* Source text

+ + + + +

Q: How much will Mediation cost?
A:
Fees vary depending on the complexity of your case. Fees range from $3600.00 to $15,000.00 split between both parties. The fees are lower for simpler cases. The average fee for a litigation divorce is estimated at $30,000.00.

Q: How long will it take?
A:
You set your own schedule, but most clients conclude their important legal matters within one or two months.

Q: On average how many meetings do we have to attend to get divorced?
A:
It varies - each case is different - on average there are 5 2-hour meetings.

Q: What if we just want to get a simple divorce with out going through all of the steps?
A:
We can do a "Divorce Only" agreement without doing a Marital Settlement Agreement. We are also able to do a "Separation Only" agreement.

Q: How do I talk to my spouse about Divorce and Mediation?
A:
View article

Q: What if my spouse will not agree to come to Alpha?
A:
You should encourage your spouse to attend a consultation. It will not obligate them to anything and may open their eyes to the benefits of mediation. If they refuse to come, you have no choice but to carefully choose a litigation attorney.

Q: Will my rights be protected?

+ + + + +

* Exercises
A. In the mediation FAQ, rewrite the paragraph that begins "Fees vary depending" as a short bulleted list that keeps its main facts.
B. According to the mediation FAQ, how many meetings does a divorce take on average?
C. Pick up the mediation FAQ after its final question and keep it going.

* Given data
+ + + + +

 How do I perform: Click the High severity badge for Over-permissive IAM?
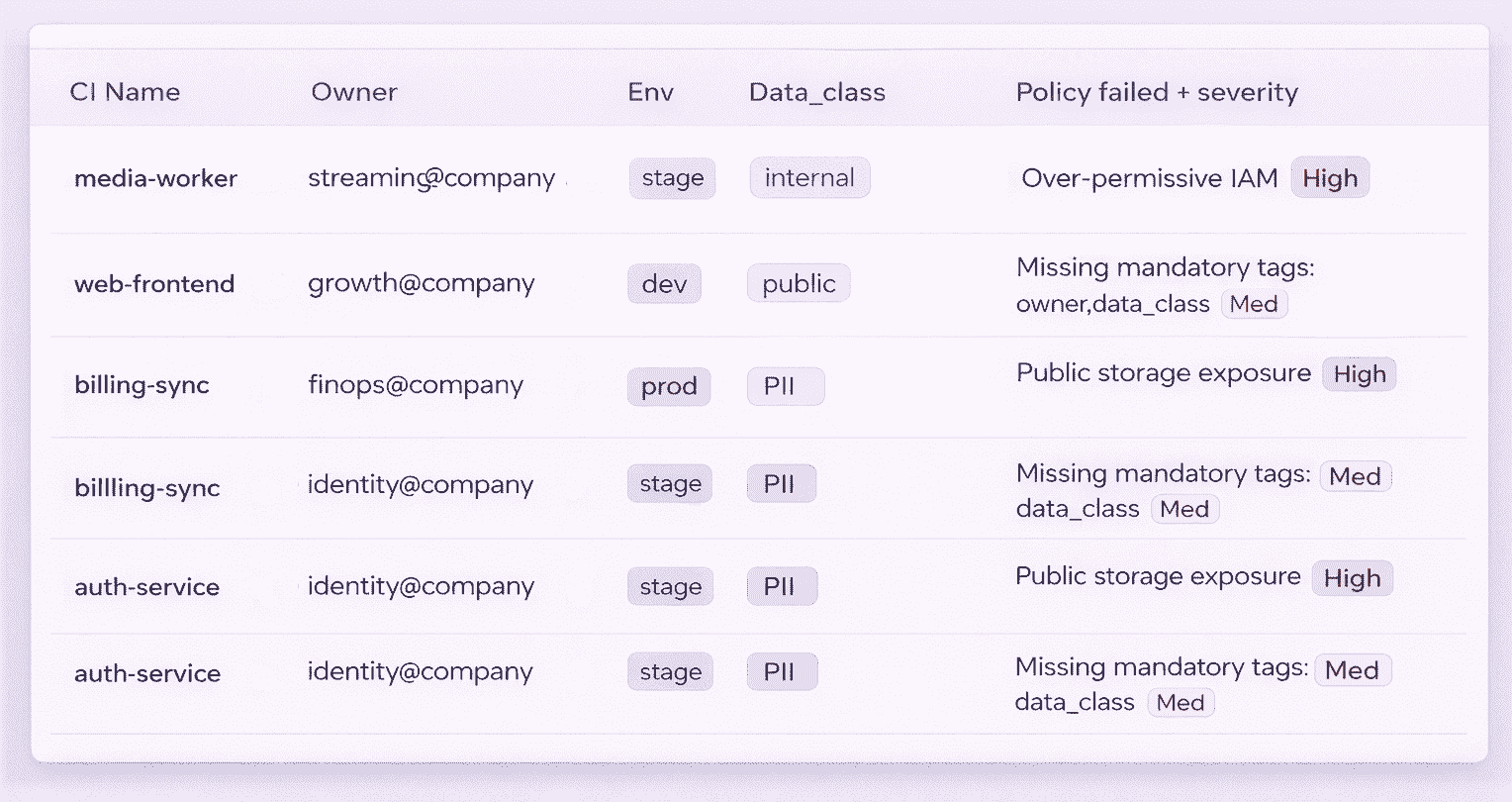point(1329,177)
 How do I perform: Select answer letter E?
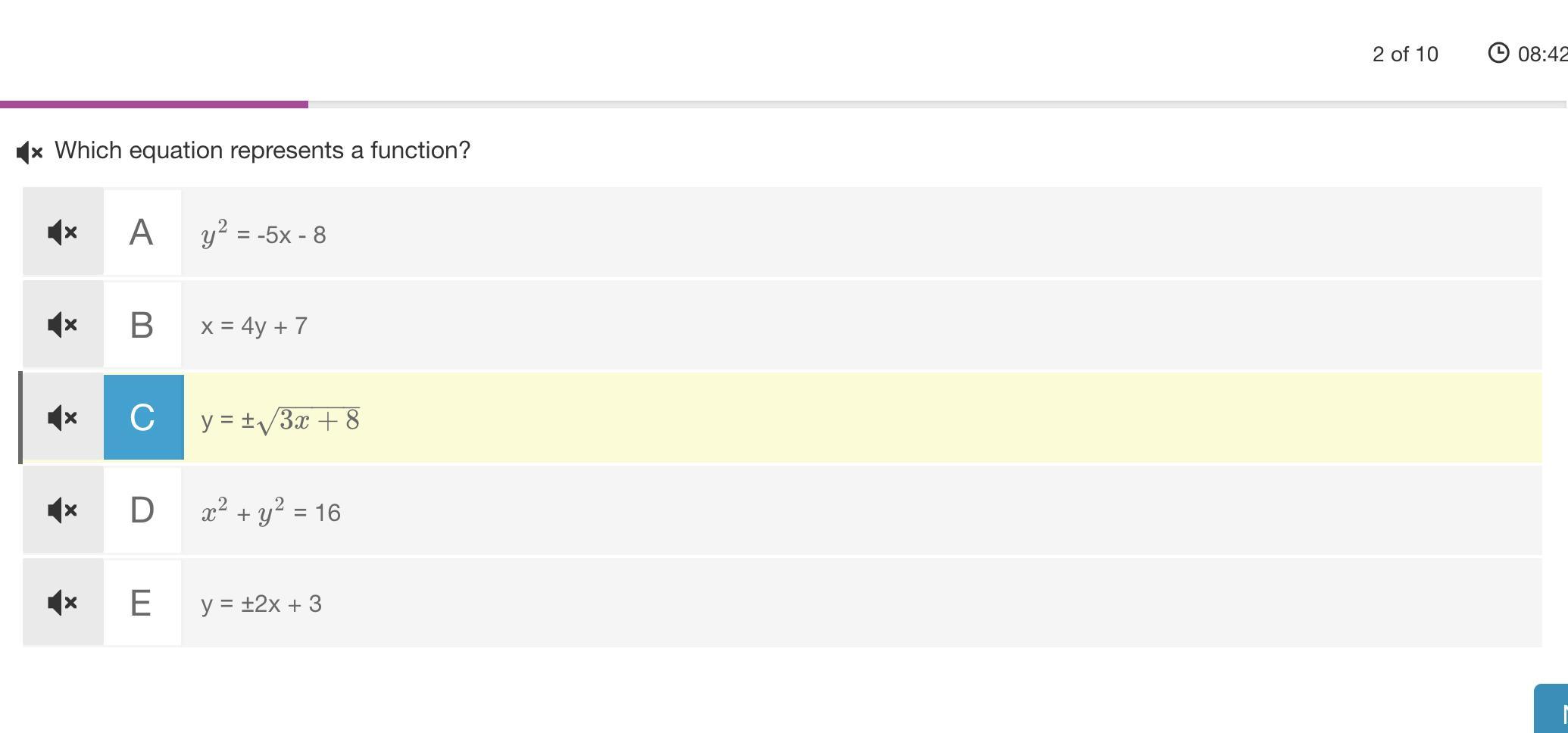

+ + + + +

* Task responses
A.
- Fees depend on how complex the case is.
- They range from $3,600.00 to $15,000.00, split between both parties.
- Simpler cases cost less.
- A litigation divorce averages an estimated $30,000.00.

B. On average, five meetings of two hours each.

C.
A:
Your rights under law are explained and you are encouraged to make an agreement that follows the law.

Q: What if we cannot agree?
A:
Most couples struggle with agreeing on some matters, but sensible people recognize the wisdom of compromising. With the help of our experienced professionals, 90% of Alpha clients reach agreements.

Q: Will my dominating Husband/Wife be able to control the decisions?
A:
Our mediators pay close attention to the power balance between spouses and will see that both people are on equal ground.

Q: Can you mediate with a difficult spouse?
A:
Yes - it can be done - as long as both parties are willing to discuss the issues and consider cooperating and working together to find a resolution.

Q: What advice would you give someone who is contemplating divorce?
A: Try counseling first. If you are contemplating divorce, mediation is a more amiable option - for the children and yourselves.


 

Frequently Asked Questions concerning Children and Parenting

Q: How do I talk to my children about my decision to Divorce ?
A:
View article

Q: How do we tell our children that we are divorcing? Should we tell them together? And how do we handle their reaction to the news?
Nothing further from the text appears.